It compares the proposed methodology with state-of-the-art techniques. Visualizations of the feature embeddings of different techniques are also presented.

The remainder of this paper is arranged as follows: Section 2 briefly discusses the work in the literature, Section 3 introduces the proposed methodology, and Section 4 discusses the achieved results and the analysis of the proposed methodology.

2. Related Work

Satellite remote sensing technology has enabled the acquisition of high-resolution imagery that can provide a wealth of information about the Earth’s surface. One of the most common applications of satellite imagery is land cover classification, which involves the identification and mapping of different types of land cover, such as forests, urban areas, water bodies, and agricultural fields. Accurate land cover classification is critical for a range of applications, including natural resource management, urban planning, and disaster management. In this literature review, we aim to explore the latest advances in satellite image land cover classification, including the methods and algorithms used, the challenges involved, and the potential for further improvement. Satellite images were once considered the property of research and development giants. However, nowadays, they are becoming increasingly more accessible to research communities working in a variety of domains. Experts in these domains require an automatic interpretation of these satellite images to perform high-level analyses and to support the decision-making process. This is because the manual interpretation of such massive data is not feasible in many scenarios and can lead to inefficient solutions based on these interpretations. So, these domain experts seek support from the computer vision community to provide some solutions for the automatic interpretation and classification of satellite images.

Land cover classification using satellite images can be significant for monitoring, analyses, and planning for the improved utilization of resources. The satellite image interpretation process is dependent upon two basic steps: feature extraction and classification.
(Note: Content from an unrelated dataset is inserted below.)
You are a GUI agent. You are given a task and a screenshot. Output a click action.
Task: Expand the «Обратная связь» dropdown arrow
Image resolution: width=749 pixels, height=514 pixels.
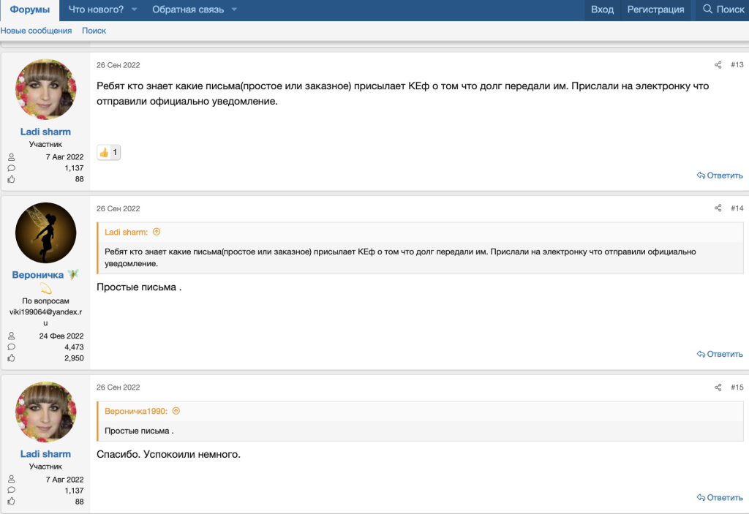234,10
Traditionally, handcrafted features have been utilized, and then these features are fed to conventional machine learning classifiers [28,29,30,31,32]. Feature extraction in traditional setups has many associated and inherited challenges, affecting the quality of classification [33]. Conventional machine learning methods, such as decision trees, support vector machines (SVMs), and random forests, have been widely used for land cover classification [31]. These methods require manual feature engineering, where domain experts must carefully choose a set of relevant features to represent the data. The accomplishment of these techniques greatly relies on the quality of the selected features. Conventional machine learning methods can achieve a good accuracy for simple classification tasks, but they may struggle when dealing with complex and high-dimensional challenging data, such as satellite images.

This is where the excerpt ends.